Privacy not a fundamental right, cannot be invoked to scrap Aadhaar: Centre tells SC

The Centre on Wednesday told the Supreme Court that the right to privacy is not a fundamental right, adding that it cannot be invoked to scrap the Aadhar scheme.

hidden July 23, 2015 09:39:10 IST
Privacy not a fundamental right, cannot be invoked to scrap Aadhaar: Centre tells SC

New Delhi: The Centre on Wednesday told the Supreme Court that the right to privacy is not a fundamental right under the Constitution, adding that it cannot be invoked to scrap the Aadhar scheme.

A day after it told the apex court that it would be too late to scrap the Aadhar scheme, the Centre said that a "fool proof" system would be in place for the implementation of this welfare programme.

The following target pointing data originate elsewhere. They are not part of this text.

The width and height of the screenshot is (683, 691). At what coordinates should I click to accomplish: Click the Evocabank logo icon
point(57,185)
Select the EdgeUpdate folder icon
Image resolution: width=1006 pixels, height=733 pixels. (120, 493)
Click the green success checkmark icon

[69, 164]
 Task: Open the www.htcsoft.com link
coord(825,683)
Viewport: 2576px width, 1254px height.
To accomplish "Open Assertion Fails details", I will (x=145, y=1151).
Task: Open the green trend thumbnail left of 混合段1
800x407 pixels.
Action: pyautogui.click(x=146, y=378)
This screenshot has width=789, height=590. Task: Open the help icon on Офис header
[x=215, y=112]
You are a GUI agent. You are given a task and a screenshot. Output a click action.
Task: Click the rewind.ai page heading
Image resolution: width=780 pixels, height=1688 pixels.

Privacy not a fundamental right cannot be invoked to scrap Aadhaar Centre tells SC

Supreme Court. Image courtesy- Reuters

"Right to privacy is not a fundamental right under our Constitution. It flows from one right to another right. Constitution makers did not intend to make right to privacy a fundamental right... so these petitions under Article 32 should be dismissed," Attorney General Mukul Rohatgi submitted before a bench headed by  Justice J Chelameswar which during the course of hearing said, "We are inclined to refer it to the larger Constitution
bench".

Rohatgi was countering the contention that the scheme of Aadhar based on collecting personal data violates the citizens right to privacy. "Right to privacy is not absolute and is subject to restrictions," he said.

The Attorney General said the plea for scrapping the Aadhar scheme on the ground there is violation of the right to privacy cannot be allowed.
The AG said the question of any violation does not arise when it is not exist as a fundamental right and asked the court to refer the case to a five-judge Constitution bench to decide whether it can be declared as such.

"We are formulating a fool proof system," he submitted before the bench, also comprising Justice S A Bobde and C Nagappan, which asked if "a person would bargain his fundamental right to privacy to get a fundamental right of food".

Rohatgi said that there is a "clear divergence of opinion" on the right to privacy and "a classic case of unclear position of law". Further, he said the makers of the Constitution also did not intend to make it a fundamental right, referring to apex court judgements in this regard.

The court was hearing a batch of pleas against the decisions of some states to make Aadhaar cards compulsory for a range of activities including salary, PF disbursements and marriage and property registration.